→ What the task requires
Return all lines in the data where the string "Sort" can be found.

→ Input
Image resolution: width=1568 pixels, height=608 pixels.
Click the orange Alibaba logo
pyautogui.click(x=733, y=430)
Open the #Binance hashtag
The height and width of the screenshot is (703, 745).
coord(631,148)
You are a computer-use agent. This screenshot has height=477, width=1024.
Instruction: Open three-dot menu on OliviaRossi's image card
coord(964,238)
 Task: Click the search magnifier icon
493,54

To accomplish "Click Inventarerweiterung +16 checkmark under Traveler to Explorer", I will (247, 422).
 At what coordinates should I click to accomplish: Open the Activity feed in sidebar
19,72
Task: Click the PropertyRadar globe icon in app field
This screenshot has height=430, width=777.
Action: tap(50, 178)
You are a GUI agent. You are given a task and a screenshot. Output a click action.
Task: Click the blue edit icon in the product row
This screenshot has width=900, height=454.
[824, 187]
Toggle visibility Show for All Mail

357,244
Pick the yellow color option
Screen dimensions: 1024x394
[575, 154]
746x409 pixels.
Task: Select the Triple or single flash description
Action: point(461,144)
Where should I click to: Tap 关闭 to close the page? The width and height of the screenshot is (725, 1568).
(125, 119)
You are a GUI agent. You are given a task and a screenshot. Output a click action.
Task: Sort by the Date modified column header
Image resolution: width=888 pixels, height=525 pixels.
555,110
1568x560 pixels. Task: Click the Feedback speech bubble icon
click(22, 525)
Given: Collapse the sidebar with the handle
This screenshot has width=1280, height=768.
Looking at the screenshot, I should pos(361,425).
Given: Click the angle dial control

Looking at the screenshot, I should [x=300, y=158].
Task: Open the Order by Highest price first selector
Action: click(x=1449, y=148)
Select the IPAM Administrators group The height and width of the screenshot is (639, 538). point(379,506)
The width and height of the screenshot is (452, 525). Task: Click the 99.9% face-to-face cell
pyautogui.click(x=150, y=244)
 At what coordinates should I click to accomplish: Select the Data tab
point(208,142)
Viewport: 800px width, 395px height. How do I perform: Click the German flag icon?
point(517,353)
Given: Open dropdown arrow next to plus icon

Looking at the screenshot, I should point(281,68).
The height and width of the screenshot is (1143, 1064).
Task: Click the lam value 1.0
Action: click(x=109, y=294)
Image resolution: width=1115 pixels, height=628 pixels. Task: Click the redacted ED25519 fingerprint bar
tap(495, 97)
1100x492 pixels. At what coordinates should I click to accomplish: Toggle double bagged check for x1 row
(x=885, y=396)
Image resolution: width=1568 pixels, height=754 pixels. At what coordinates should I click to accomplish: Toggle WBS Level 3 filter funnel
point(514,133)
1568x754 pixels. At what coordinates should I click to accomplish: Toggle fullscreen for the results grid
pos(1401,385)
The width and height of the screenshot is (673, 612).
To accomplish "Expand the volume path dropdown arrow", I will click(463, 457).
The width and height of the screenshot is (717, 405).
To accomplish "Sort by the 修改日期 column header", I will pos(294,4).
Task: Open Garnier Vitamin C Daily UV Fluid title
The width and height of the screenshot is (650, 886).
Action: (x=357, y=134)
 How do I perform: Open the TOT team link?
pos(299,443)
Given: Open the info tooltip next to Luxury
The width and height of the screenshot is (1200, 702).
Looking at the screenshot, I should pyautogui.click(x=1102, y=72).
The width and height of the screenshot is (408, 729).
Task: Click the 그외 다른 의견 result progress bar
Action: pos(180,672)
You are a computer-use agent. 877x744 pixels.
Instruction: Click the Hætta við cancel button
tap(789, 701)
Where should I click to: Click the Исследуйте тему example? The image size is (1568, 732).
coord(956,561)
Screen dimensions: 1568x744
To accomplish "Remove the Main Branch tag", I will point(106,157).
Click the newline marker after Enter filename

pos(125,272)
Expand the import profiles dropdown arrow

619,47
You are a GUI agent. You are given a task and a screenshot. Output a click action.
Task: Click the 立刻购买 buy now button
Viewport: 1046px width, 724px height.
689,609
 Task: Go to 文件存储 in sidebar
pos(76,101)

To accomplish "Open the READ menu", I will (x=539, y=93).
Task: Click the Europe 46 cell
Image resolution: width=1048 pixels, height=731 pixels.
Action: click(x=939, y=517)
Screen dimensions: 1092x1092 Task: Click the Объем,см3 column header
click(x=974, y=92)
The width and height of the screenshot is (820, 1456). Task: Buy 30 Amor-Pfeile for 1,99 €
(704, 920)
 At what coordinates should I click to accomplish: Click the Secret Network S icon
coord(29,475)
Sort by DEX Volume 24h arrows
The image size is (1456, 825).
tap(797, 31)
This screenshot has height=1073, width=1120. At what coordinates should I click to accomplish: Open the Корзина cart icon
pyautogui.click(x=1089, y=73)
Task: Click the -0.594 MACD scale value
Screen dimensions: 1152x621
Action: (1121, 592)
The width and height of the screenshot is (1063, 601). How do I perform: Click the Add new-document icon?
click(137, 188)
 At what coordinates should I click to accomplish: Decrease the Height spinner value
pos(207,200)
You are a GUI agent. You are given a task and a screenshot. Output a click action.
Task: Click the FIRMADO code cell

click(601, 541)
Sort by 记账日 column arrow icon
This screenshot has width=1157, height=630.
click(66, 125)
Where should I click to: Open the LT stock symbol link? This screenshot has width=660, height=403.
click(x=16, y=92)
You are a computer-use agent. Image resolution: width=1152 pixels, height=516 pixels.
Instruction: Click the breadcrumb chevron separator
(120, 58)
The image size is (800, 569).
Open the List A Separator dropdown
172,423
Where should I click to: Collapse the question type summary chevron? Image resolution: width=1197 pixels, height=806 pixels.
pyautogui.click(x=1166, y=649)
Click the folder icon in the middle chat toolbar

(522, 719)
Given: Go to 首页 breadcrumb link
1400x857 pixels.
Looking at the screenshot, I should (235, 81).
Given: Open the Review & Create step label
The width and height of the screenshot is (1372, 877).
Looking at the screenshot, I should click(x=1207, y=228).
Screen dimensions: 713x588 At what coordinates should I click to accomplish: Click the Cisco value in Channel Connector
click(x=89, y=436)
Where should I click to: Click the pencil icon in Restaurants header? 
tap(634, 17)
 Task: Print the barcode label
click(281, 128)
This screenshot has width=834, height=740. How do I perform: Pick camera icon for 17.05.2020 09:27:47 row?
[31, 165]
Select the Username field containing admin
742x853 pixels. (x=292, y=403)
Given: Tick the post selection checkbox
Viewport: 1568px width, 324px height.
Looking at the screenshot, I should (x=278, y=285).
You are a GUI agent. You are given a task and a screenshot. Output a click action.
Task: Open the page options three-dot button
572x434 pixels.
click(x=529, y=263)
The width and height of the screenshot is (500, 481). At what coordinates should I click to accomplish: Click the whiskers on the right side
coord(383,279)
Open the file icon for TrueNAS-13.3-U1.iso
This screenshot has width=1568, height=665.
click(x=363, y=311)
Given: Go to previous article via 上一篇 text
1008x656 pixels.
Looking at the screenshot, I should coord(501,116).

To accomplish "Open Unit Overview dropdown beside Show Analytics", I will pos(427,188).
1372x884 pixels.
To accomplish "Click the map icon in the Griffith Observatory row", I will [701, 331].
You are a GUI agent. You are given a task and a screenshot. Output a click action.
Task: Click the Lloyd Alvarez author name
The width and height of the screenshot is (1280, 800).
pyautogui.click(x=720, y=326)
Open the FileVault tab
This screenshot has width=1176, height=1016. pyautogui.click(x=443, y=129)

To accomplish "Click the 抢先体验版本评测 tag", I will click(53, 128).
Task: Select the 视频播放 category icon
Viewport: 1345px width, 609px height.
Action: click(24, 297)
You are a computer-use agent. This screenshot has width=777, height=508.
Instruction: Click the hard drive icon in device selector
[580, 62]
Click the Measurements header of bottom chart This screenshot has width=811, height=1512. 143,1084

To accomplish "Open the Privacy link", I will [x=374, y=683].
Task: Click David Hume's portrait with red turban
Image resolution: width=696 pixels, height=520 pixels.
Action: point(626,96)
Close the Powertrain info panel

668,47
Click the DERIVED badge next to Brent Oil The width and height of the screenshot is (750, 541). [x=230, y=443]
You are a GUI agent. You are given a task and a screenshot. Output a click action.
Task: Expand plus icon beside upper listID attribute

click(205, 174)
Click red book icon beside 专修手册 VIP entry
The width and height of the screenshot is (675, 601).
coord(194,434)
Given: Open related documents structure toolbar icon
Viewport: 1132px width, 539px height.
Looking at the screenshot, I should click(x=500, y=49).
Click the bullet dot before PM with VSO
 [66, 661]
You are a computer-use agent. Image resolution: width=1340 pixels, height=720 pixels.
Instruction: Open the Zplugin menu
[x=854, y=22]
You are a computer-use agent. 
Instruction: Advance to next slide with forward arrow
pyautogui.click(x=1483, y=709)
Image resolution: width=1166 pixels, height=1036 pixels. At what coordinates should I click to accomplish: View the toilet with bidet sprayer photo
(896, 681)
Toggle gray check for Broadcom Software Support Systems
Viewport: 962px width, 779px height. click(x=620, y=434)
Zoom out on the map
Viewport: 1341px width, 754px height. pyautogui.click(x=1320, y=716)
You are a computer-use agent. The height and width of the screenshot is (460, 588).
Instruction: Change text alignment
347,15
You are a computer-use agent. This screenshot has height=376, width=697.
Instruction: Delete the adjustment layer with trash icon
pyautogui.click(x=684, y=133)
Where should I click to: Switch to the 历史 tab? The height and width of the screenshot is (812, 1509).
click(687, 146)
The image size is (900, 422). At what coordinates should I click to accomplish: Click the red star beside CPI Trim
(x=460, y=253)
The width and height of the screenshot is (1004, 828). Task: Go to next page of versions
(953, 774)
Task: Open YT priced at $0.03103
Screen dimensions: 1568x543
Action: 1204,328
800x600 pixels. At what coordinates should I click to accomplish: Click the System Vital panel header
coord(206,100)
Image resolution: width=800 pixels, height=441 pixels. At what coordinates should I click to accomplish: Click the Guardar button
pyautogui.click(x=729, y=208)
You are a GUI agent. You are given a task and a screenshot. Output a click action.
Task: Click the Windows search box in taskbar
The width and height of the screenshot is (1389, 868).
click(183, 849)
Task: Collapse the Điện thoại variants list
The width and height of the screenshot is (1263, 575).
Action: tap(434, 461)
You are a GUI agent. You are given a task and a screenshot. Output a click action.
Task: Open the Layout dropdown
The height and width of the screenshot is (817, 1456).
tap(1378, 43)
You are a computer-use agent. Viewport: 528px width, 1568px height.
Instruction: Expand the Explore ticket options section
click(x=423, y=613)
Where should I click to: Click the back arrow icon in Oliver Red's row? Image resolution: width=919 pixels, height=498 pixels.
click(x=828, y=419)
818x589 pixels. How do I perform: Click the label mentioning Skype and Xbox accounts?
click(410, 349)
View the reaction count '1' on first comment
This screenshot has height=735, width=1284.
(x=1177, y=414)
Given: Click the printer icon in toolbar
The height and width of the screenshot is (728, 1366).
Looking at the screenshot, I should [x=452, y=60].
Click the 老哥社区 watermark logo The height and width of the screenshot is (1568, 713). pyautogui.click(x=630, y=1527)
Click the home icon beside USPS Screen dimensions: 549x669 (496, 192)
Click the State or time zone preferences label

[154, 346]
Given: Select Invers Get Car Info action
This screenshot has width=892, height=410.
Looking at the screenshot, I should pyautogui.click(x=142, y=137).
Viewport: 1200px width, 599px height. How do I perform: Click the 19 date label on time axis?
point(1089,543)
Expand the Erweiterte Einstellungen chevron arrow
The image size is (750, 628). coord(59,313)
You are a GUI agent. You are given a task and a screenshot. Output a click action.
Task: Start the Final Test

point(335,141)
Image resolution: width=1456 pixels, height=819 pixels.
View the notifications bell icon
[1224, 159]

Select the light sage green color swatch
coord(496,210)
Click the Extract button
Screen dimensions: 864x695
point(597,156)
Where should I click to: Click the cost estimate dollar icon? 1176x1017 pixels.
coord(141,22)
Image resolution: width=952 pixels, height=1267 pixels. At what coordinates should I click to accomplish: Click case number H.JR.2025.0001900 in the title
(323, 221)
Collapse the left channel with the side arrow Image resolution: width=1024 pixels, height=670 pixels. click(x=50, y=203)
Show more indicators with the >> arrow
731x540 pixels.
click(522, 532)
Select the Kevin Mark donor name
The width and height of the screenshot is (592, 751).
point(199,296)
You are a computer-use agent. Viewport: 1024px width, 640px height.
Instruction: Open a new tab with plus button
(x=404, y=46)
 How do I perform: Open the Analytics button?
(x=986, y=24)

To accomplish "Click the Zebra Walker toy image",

→ Task response
Task: Sort by the Date modified column header
To accomplish "Sort by the 修改日期 column header", I will pos(294,4).
Sort by DEX Volume 24h arrows
Sort by 记账日 column arrow icon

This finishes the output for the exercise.